:: YOUR INSTRUCTIONS ::
Lines below containing the word "button" should be copied out.

● ● ● ●

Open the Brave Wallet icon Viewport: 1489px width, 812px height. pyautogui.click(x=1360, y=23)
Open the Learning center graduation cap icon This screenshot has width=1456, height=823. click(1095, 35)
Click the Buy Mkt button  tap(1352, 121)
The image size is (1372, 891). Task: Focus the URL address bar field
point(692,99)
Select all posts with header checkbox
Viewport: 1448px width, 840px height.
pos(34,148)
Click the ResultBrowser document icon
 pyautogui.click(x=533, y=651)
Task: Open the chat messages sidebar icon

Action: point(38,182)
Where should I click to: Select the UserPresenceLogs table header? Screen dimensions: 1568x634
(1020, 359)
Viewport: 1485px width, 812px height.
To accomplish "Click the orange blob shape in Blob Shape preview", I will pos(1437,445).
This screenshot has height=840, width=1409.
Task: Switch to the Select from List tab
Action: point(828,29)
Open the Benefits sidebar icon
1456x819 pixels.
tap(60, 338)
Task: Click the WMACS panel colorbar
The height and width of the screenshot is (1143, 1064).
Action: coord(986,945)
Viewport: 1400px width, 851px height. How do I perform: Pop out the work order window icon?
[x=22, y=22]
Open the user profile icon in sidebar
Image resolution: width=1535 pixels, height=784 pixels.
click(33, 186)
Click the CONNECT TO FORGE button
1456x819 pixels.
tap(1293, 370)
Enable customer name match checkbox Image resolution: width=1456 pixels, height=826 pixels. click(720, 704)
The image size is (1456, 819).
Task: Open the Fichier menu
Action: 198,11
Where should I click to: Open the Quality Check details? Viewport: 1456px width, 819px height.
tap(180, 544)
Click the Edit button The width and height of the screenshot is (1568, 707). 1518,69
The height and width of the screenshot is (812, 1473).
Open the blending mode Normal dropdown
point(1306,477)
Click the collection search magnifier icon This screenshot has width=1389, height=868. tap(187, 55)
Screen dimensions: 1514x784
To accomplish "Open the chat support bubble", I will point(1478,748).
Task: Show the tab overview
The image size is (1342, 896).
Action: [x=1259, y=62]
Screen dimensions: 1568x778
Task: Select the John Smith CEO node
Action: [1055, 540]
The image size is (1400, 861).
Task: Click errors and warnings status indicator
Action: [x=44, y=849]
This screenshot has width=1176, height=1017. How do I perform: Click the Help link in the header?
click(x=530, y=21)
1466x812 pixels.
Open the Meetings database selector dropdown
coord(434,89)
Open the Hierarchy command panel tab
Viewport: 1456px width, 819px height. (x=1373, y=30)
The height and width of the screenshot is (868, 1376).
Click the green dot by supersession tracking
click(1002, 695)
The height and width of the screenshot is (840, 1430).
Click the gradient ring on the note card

● ● ● ●

:: YOUR RESPONSE ::
Click the Buy Mkt button  tap(1352, 121)
Click the CONNECT TO FORGE button
Click the Edit button The width and height of the screenshot is (1568, 707). 1518,69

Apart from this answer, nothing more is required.